I am stuck at Question and I hope someone can help me.
So, let $G$ be a finite cyclic group of order $n$. I am able to proof the following isomorphisms for the group algebra $\mathbb{Q}G$: $$\mathbb{Q}G \cong \mathbb{Q}[X]/(X^n-1) \cong \mathbb{Q}[X]/\prod_{d|m} \Phi_d(X) \cong \prod_{d|m} \mathbb{Q}[X]/ \Phi_d(X) \cong \prod_{d|m} \mathbb{Q}[\zeta_d]$$ ($\Phi_d$ denotes the $d$-th cyclotomic polynomial).
I found a Therem in "Maximal Orders" by Irving Reiner, which then states, that the maximal orders of $\mathbb{Q}G$ is $\Gamma:=\prod_{d|m} \mathbb{Z}[\zeta_d]$.

Data lines:

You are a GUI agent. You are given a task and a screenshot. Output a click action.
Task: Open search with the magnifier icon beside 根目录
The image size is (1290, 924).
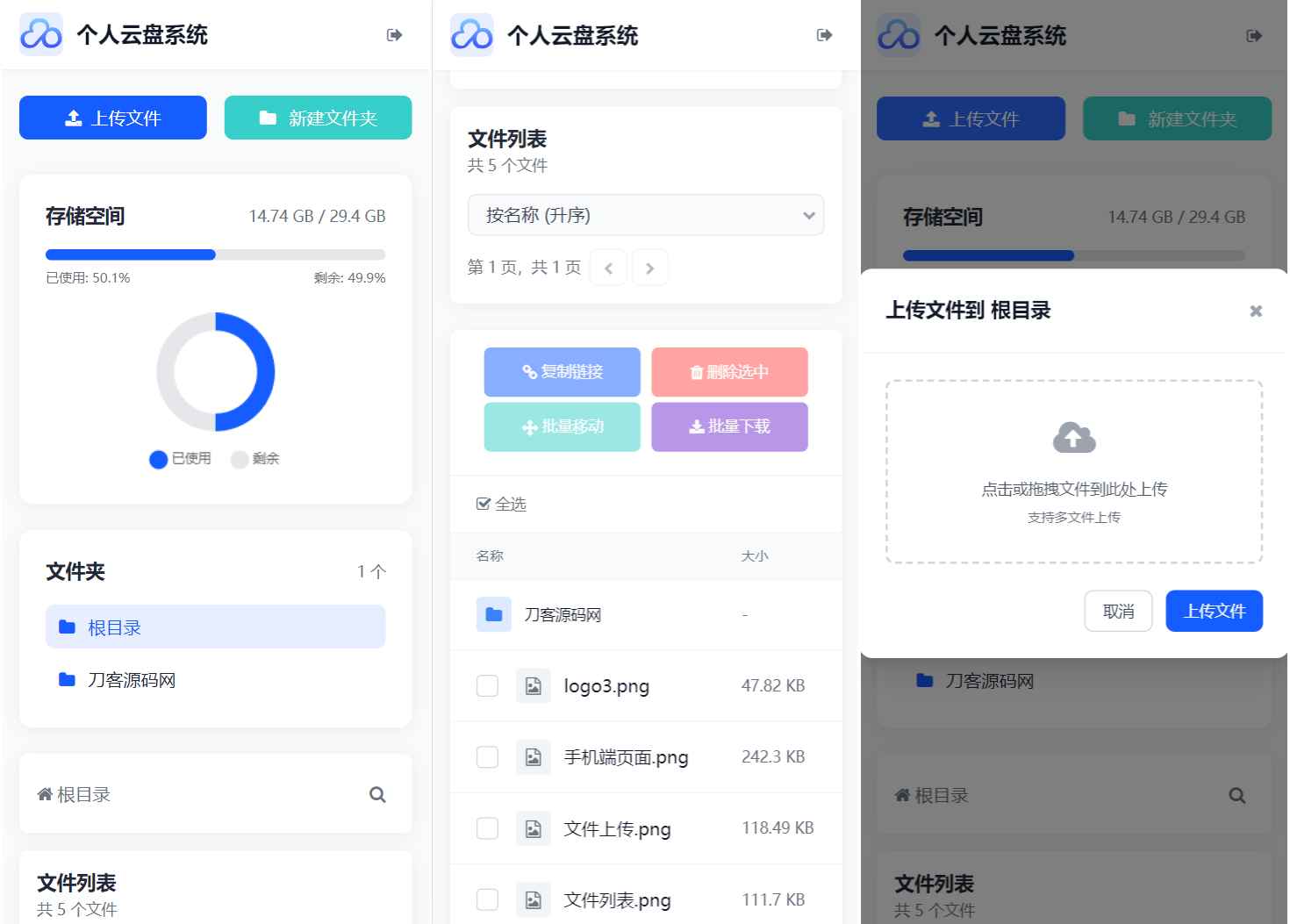tap(377, 794)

What is expected: Continue the forum post on maximal orders of the rational group algebra of a finite cyclic group, starting after its last sentence. The material above is separate from the post on the group algebra of a finite cyclic group.

Exercise output:
Unfortunatly I can not figure out how an embedding of the Integral group ring $\mathbb{Z}G \subseteq \Gamma$ can be defined. My proof for the group algebra doesn't work for $\mathbb{Z}G$. Furthermore I don't believe that $\mathbb{Z}G$ is the maximal order. So there has to be an embedding and some sort of index, but I can't figure out how this might work. Does anyone have an idea or know literature where I might find something about it?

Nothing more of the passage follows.